*** Opening of PASSAGE FOR REVIEW ***
Even a one-day contract needs two willing parties.
When former Falcons quarterback Mike Vick, who created one of the biggest messes any player ever has for any team by maintaining over a period of several years a secret (but ultimately not secret enough) dogfighting operation in rural Virginia, expressed interest in signing a one-day contract to retire as a Falcon, he left out one key fact: The Falcons have not yet expressed interest in such a transaction.
“Well, I haven’t talked to anybody about it specifically,” Vick told Vaughn McClure of ESPN on Sunday. “It’s something that I’ve really been thinking about trying to get done. I was asked the question the other day — is that what I want — and I said, ‘Yeah.’
“So, yeah, I think in due time, it’s something that can potentially happen.”
It can potentially happen, but only if the Falcons want it. Frankly, why should they? While the passage of time and Vick’s second act in Philly made many to stop focusing on what he’d done, he still did what he did. And while he was doing what he did, he was an erratic and often-unprepared presence on the field, with wildly inconsistent performances and a failure to ever come close to fulfilling his God-given potential.
Vick’s legal troubles sparked one of the worst seasons any NFL team ever endured, with endless distractions and, ultimately coach Bobby Petrino quitting abruptly during the season. It’s easy to understand why the Falcons may not be rushing to arrange the ceremonial one-day contract signing.
*** Close of PASSAGE FOR REVIEW ***
*** Opening of DATA BLOCK ***
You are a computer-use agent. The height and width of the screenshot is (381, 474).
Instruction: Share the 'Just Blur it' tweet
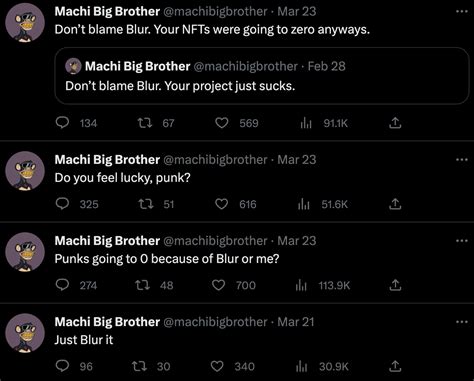tap(395, 366)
*** Close of DATA BLOCK ***
Reproduce the entire article on Mike Vick and a one-day Falcons contract word for word, with every sentence and punctuation mark unchanged.

__OUTPUT__
Even a one-day contract needs two willing parties.
When former Falcons quarterback Mike Vick, who created one of the biggest messes any player ever has for any team by maintaining over a period of several years a secret (but ultimately not secret enough) dogfighting operation in rural Virginia, expressed interest in signing a one-day contract to retire as a Falcon, he left out one key fact: The Falcons have not yet expressed interest in such a transaction.
“Well, I haven’t talked to anybody about it specifically,” Vick told Vaughn McClure of ESPN on Sunday. “It’s something that I’ve really been thinking about trying to get done. I was asked the question the other day — is that what I want — and I said, ‘Yeah.’
“So, yeah, I think in due time, it’s something that can potentially happen.”
It can potentially happen, but only if the Falcons want it. Frankly, why should they? While the passage of time and Vick’s second act in Philly made many to stop focusing on what he’d done, he still did what he did. And while he was doing what he did, he was an erratic and often-unprepared presence on the field, with wildly inconsistent performances and a failure to ever come close to fulfilling his God-given potential.
Vick’s legal troubles sparked one of the worst seasons any NFL team ever endured, with endless distractions and, ultimately coach Bobby Petrino quitting abruptly during the season. It’s easy to understand why the Falcons may not be rushing to arrange the ceremonial one-day contract signing.